AIM:
Copy out the data below without any changes, from the line with "will (137, 533)." to the line with "Screen dimensions: 1483x707 point(1369,92)", including both of those lines.

[Records from a dataset]
·····

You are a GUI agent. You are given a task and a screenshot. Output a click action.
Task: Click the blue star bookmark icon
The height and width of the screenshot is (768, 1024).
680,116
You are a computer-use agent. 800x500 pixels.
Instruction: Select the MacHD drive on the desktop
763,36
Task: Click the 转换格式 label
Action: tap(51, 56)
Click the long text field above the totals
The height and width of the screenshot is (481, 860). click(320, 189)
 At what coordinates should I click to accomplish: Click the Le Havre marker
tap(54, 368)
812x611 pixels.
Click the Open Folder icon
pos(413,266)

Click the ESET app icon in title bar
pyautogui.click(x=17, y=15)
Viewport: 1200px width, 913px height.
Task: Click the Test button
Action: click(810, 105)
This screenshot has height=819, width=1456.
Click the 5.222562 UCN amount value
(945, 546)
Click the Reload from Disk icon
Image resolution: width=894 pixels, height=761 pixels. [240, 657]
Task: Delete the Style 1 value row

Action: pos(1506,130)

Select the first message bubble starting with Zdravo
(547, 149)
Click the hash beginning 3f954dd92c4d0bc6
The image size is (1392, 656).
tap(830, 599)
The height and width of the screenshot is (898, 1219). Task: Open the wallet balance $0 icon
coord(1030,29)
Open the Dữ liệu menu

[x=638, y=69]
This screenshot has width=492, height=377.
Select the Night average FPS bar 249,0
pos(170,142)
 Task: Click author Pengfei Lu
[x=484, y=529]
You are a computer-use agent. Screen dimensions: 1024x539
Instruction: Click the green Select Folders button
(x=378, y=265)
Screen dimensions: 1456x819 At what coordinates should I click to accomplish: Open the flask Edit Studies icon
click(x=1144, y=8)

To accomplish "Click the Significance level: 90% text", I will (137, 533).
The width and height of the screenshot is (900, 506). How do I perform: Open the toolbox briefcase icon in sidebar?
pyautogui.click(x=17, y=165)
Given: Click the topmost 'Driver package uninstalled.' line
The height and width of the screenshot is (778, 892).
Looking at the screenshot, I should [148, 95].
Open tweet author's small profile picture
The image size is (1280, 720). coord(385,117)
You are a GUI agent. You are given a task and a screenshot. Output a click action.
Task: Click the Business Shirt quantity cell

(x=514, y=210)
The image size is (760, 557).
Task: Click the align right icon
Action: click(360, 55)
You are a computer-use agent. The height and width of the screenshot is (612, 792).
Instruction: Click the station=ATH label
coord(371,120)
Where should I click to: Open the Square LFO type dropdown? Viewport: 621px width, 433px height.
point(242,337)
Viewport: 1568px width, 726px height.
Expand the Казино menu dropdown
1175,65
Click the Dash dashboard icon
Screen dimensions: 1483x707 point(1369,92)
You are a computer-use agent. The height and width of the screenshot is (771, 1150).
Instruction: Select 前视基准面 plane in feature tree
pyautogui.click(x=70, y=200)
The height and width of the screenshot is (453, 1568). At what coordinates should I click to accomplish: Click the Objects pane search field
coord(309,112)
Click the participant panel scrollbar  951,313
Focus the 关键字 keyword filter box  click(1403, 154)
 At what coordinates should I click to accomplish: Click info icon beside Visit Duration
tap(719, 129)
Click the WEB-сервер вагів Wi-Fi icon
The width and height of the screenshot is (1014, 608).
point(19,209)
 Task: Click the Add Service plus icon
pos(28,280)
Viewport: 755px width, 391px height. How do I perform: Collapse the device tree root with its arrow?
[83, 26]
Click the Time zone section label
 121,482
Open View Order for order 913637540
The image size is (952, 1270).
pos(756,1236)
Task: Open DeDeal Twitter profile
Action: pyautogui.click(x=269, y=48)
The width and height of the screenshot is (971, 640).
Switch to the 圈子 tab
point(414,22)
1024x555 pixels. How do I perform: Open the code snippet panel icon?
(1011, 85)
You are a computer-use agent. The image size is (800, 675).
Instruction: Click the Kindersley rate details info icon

·····

SOLUTION FOR THIS EXERCISE:
To accomplish "Click the Significance level: 90% text", I will (137, 533).
The width and height of the screenshot is (900, 506). How do I perform: Open the toolbox briefcase icon in sidebar?
pyautogui.click(x=17, y=165)
Given: Click the topmost 'Driver package uninstalled.' line
The height and width of the screenshot is (778, 892).
Looking at the screenshot, I should [148, 95].
Open tweet author's small profile picture
The image size is (1280, 720). coord(385,117)
You are a GUI agent. You are given a task and a screenshot. Output a click action.
Task: Click the Business Shirt quantity cell

(x=514, y=210)
The image size is (760, 557).
Task: Click the align right icon
Action: click(360, 55)
You are a computer-use agent. The height and width of the screenshot is (612, 792).
Instruction: Click the station=ATH label
coord(371,120)
Where should I click to: Open the Square LFO type dropdown? Viewport: 621px width, 433px height.
point(242,337)
Viewport: 1568px width, 726px height.
Expand the Казино menu dropdown
1175,65
Click the Dash dashboard icon
Screen dimensions: 1483x707 point(1369,92)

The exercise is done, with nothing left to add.